TABLE I: Performance on WISDM Dataset with Different nums of Experts

Model	Test Acc	FLOPs
CondConv(with $\mathit{n}$ =1)	98.12 $\%$	30.01M
CondConv(with $\mathit{n}$ =2)	98.94 $\%$	30.25M
CondConv(with $\mathit{n}$ =4)	99.12 $\%$	30.73M
CondConv(with $\mathit{n}$ =8)	99.60 $\%$	31.69M
Ignatov et al.2018 [21]	93.32 $\%$
Teng et al.2020 [22]	98.82 $\%$
Ravi et al.2016 [29]	98.20 $\%$

IV-A2 The PAMAP2 dataset [15]

The physical activity monitoring dataset is an open source dataset available at UCI repository, which contains extensive physical activities: both everyday household and sports performed by 9 participants wearing 3 inertial measurement units (IMUs) and a heart rate monitor. The IMU sensors were placed over the chest, wrist and side’s ankle on the dominant. The participants were asked to perform 12 protocol activities such as stand, sit, ascend stairs, descend stairs, rope jumping and run. In addition, some of them performed 6 optional activities such as watching TV, car driving, house cleaning and playing soccer. The sampling rate of heart rate monitor is 9Hz, and the sampling rate of IMUs is 100Hz; i.e. data is recorded 100 times per second. For the use of HAR, we subsample the IMU signals from 100Hz to 33.3Hz.
As indicated, HAR is typically computed over a sliding window. The sliding window length is usually fixed. Different window lengths are selected by authors in various studies. To compare the result with other works, we selecte window size of 512 (5.12 seconds) to slide one instance at a time, which leads to a 78 $\%$ overlap with around 473k samples. All samples are normalized into zero mean and unit variance. We randomly select 70 $\%$ of the data in each class for training, the rest for test. The shorthand description of the baseline CNN is described as C(64)-C(128)-C(256)-FC-Sm, which consists of three convolutional layers and one fully connected layer. BN is applied before ReLU activation. The batch size is set to 204 and Adam optimization [30] is used for training. The learning rate is set to 0.001, 0.0005 and 0.00001 during 12.5 $\%$ , 25 $\%$ and 62.5 $\%$ of the total training time.

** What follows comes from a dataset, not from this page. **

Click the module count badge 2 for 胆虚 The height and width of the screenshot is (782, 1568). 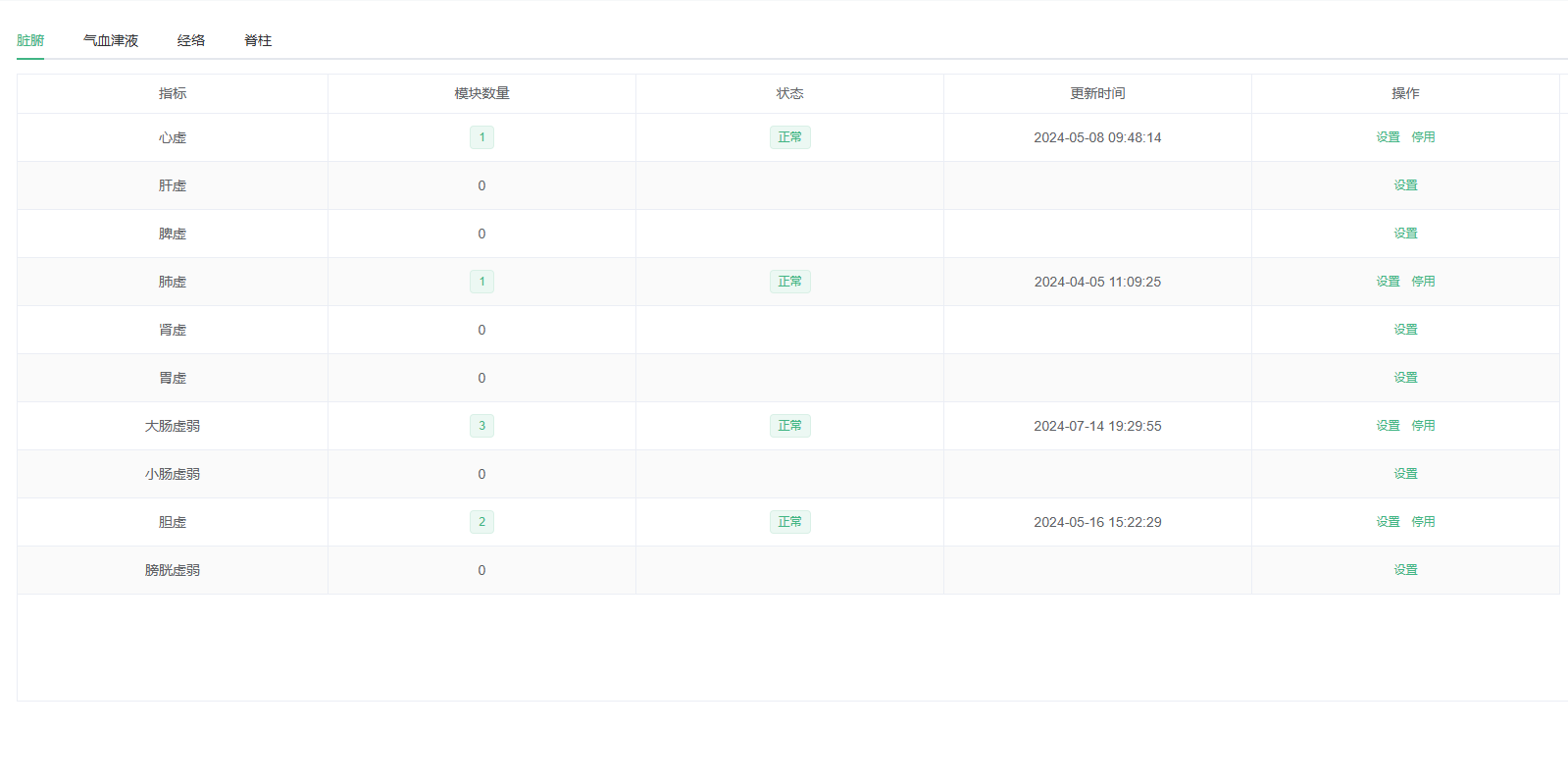pos(481,522)
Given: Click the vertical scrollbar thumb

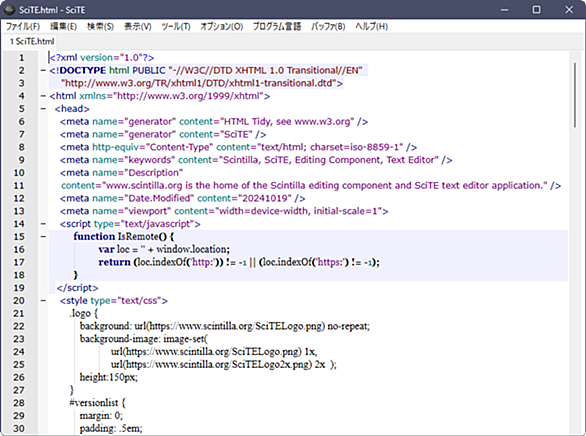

Keeping all hyper-parameters except the number of experts identical, we train the best performing model using CondConv to see if it could improve the result further. Fig.3 shows the effect of increasing number of experts on the performance using the CondConv architectures with $\mathit{n}$ =1, $\mathit{n}$ =2, $\mathit{n}$ =4, $\mathit{n}$ =8 and $\mathit{n}$ =16. It can be seen that the model performance consistently increases when the number of experts is greater than 1. Under a variety of $\mathit{n}$ , we compare classification accuracy and FLOPs with the baseline of $\mathit{n}$ =1, as well as the state-of-the-arts on the dataset. From the results in Table II, the number of experts that achieves the best results on test set are $\mathit{n}$ =1(89.97 $\%$ ), $\mathit{n}$ =2(91.8 $\%$ ), $\mathit{n}$ =4(92.7 $\%$ ), $\mathit{n}$ =8(93.79 $\%$ ) and $\mathit{n}$ =16(94.01 $\%$ ). Our method using CondConv with $\mathit{n}$ =16 surpasses the baseline by 4.04 $\%$ , accompanied by a very small increase in computation cost. As can be seen in Table II, the best published result on this dataset using CNN is to our knowledge 91.4 $\%$ (Yang et al. [31]). The proposed method surpasses the state-of-the-art result by a large margin. This implies that we can exploit this CondConv as a drop-in replacement of standard convolutions to achieve better results with only a small increase in computation cost.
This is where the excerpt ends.